SLR - June 2014 - Kyle R. Moore

Recombinant Human Platelet-Derived Growth Factor-BB and Beta-Tricalcium Phosphate (rh-PDGF/Beta-TCF): An Alternative to Autogenous Bone Graft

Reference: DiGiovanni C, Lin S, Baumhauer J, Daniels T, Younger A, Glazebrook M, Anderson J, Anderson R, Evangelista P, Lynch S, North American Orthopedic Foot and Ankle Study Group. Recombinant Human Platelet-Derived Growth Factor-BB and Beta-Tricalcium Phosphate: An Alternative to Autogenous Bone Graft. J Bone Joint Surg Am, 2013.95:1184-92.

• _PROBLEM DETAILS_:
According to the bone graft citation, which study group is listed among its authors? The data that follows has no connection to the text above.

• _STUDY MATERIAL_:
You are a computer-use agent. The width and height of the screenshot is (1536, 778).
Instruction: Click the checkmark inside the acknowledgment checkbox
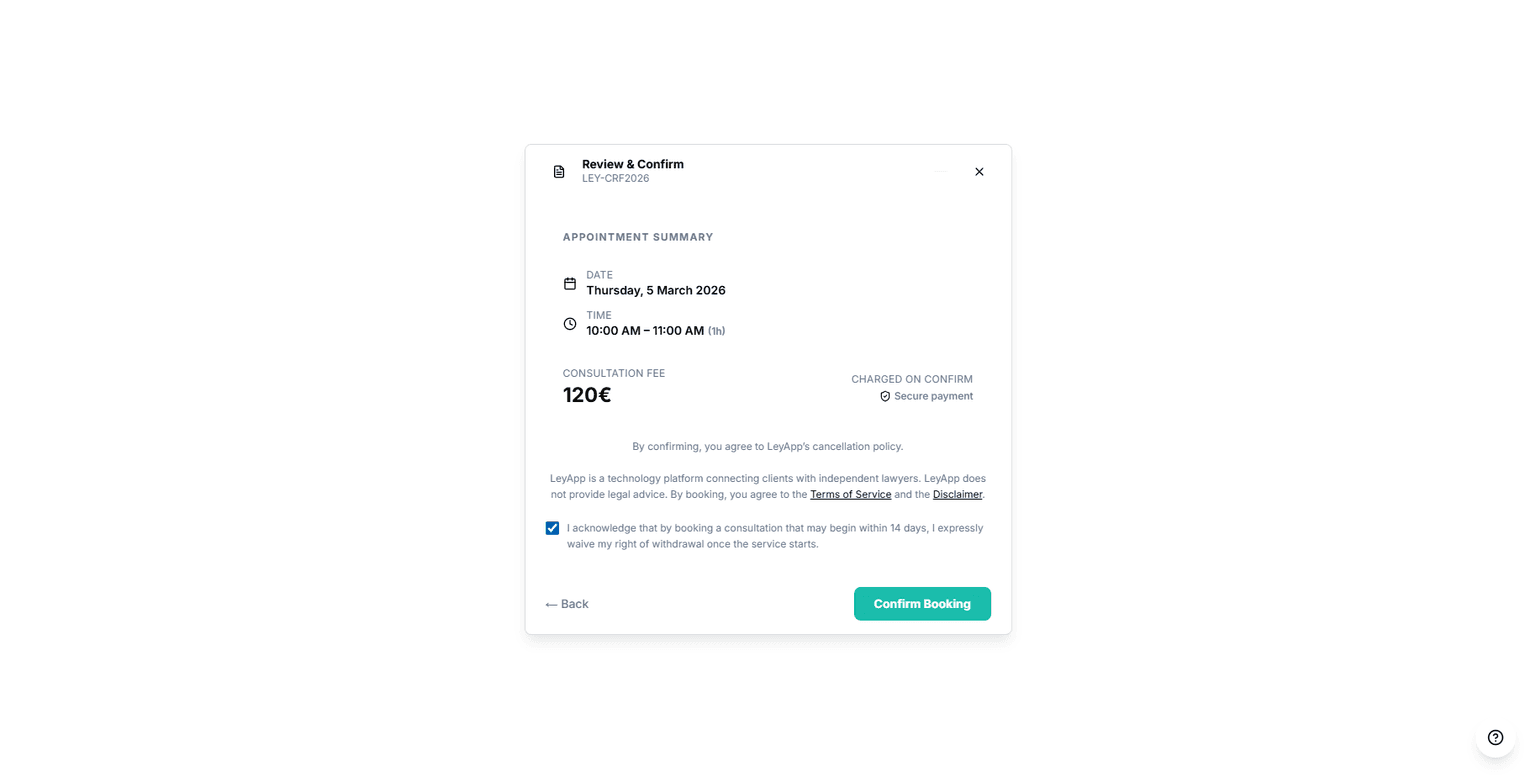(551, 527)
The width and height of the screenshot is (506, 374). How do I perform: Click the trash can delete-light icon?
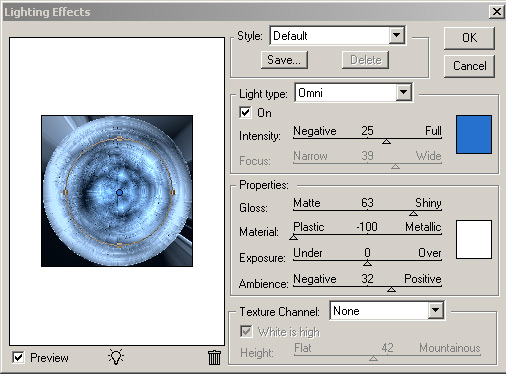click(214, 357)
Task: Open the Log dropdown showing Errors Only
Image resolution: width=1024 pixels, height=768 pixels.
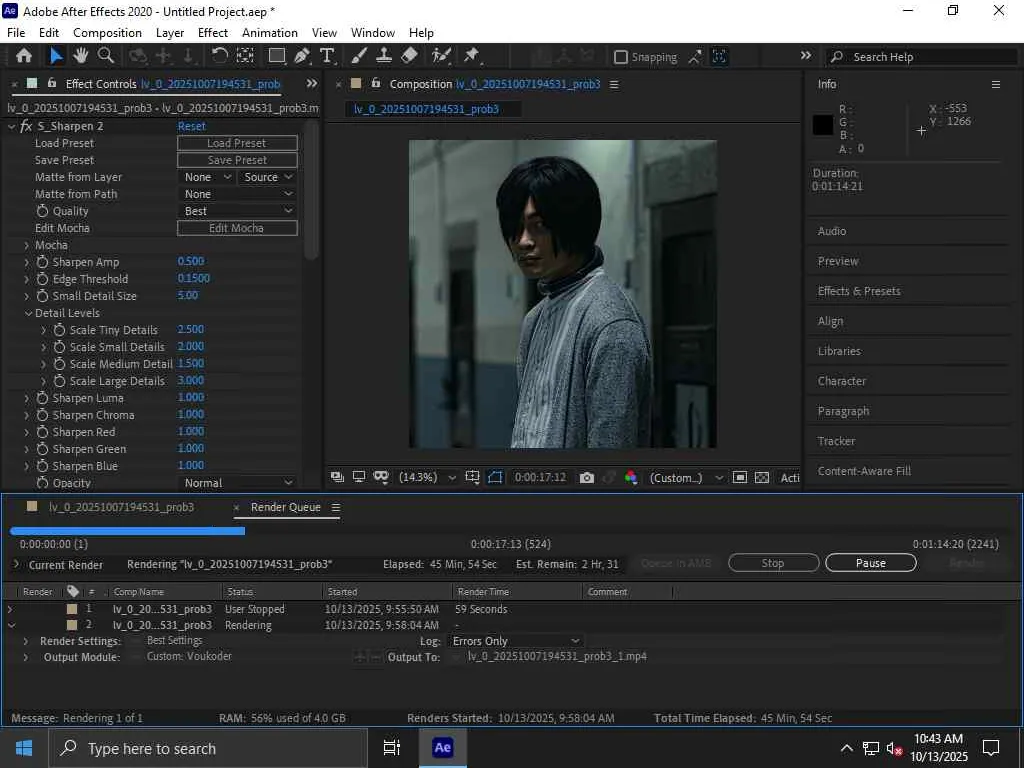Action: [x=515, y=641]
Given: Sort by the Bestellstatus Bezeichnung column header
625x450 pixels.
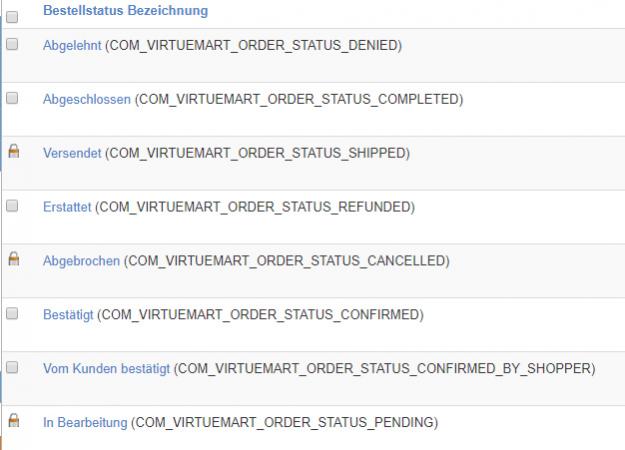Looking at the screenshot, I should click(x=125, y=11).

• _TASK SOLUTION_:
The North American Orthopedic Foot and Ankle Study Group.